**AIM OF THE EXERCISE**
Make an exact copy of the entries that come next.

[Pixel coordinate grounding data]
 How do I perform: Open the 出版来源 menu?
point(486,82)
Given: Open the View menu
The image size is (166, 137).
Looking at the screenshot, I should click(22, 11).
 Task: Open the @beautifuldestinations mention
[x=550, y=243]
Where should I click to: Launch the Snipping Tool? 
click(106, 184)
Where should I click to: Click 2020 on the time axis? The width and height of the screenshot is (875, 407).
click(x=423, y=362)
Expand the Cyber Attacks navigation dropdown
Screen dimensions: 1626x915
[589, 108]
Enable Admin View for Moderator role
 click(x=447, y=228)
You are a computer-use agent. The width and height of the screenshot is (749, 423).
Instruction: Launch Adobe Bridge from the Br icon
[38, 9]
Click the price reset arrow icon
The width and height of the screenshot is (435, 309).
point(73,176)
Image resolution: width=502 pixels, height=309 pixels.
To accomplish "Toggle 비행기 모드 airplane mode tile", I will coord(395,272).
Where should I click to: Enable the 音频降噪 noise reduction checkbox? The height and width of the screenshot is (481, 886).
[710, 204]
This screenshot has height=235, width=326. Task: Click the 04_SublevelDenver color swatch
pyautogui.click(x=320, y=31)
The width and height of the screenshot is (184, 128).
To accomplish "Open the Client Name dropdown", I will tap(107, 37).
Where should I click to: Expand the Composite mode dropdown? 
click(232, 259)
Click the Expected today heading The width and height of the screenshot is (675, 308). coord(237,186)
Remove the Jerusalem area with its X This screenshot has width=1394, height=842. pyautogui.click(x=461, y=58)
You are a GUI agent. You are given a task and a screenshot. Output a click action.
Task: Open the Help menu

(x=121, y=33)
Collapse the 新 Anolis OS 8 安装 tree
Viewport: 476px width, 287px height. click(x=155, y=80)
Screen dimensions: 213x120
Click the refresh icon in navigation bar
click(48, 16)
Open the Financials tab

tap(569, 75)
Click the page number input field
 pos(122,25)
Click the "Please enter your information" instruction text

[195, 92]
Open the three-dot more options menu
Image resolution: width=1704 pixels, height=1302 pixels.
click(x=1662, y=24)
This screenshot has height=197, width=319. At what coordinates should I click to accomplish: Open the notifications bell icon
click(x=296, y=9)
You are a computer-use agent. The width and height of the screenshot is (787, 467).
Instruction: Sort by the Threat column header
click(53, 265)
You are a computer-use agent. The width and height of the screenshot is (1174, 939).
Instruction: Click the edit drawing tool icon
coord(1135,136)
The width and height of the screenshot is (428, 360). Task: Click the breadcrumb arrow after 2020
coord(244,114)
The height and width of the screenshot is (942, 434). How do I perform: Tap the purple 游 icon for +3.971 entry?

**WRITTEN ANSWER**
 How do I perform: Open the 出版来源 menu?
point(486,82)
Given: Open the View menu
The image size is (166, 137).
Looking at the screenshot, I should click(22, 11).
 Task: Open the @beautifuldestinations mention
[x=550, y=243]
Where should I click to: Launch the Snipping Tool? 
click(106, 184)
Where should I click to: Click 2020 on the time axis? The width and height of the screenshot is (875, 407).
click(x=423, y=362)
Expand the Cyber Attacks navigation dropdown
Screen dimensions: 1626x915
[589, 108]
Enable Admin View for Moderator role
 click(x=447, y=228)
You are a computer-use agent. The width and height of the screenshot is (749, 423).
Instruction: Launch Adobe Bridge from the Br icon
[38, 9]
Click the price reset arrow icon
The width and height of the screenshot is (435, 309).
point(73,176)
Image resolution: width=502 pixels, height=309 pixels.
To accomplish "Toggle 비행기 모드 airplane mode tile", I will coord(395,272).
Where should I click to: Enable the 音频降噪 noise reduction checkbox? The height and width of the screenshot is (481, 886).
[710, 204]
This screenshot has height=235, width=326. Task: Click the 04_SublevelDenver color swatch
pyautogui.click(x=320, y=31)
The width and height of the screenshot is (184, 128).
To accomplish "Open the Client Name dropdown", I will tap(107, 37).
Where should I click to: Expand the Composite mode dropdown? 
click(232, 259)
Click the Expected today heading The width and height of the screenshot is (675, 308). coord(237,186)
Remove the Jerusalem area with its X This screenshot has width=1394, height=842. pyautogui.click(x=461, y=58)
You are a GUI agent. You are given a task and a screenshot. Output a click action.
Task: Open the Help menu

(x=121, y=33)
Collapse the 新 Anolis OS 8 安装 tree
Viewport: 476px width, 287px height. click(x=155, y=80)
Screen dimensions: 213x120
Click the refresh icon in navigation bar
click(48, 16)
Open the Financials tab

tap(569, 75)
Click the page number input field
 pos(122,25)
Click the "Please enter your information" instruction text

[195, 92]
Open the three-dot more options menu
Image resolution: width=1704 pixels, height=1302 pixels.
click(x=1662, y=24)
This screenshot has height=197, width=319. At what coordinates should I click to accomplish: Open the notifications bell icon
click(x=296, y=9)
You are a computer-use agent. The width and height of the screenshot is (787, 467).
Instruction: Sort by the Threat column header
click(53, 265)
You are a computer-use agent. The width and height of the screenshot is (1174, 939).
Instruction: Click the edit drawing tool icon
coord(1135,136)
The width and height of the screenshot is (428, 360). Task: Click the breadcrumb arrow after 2020
coord(244,114)
The height and width of the screenshot is (942, 434). How do I perform: Tap the purple 游 icon for +3.971 entry?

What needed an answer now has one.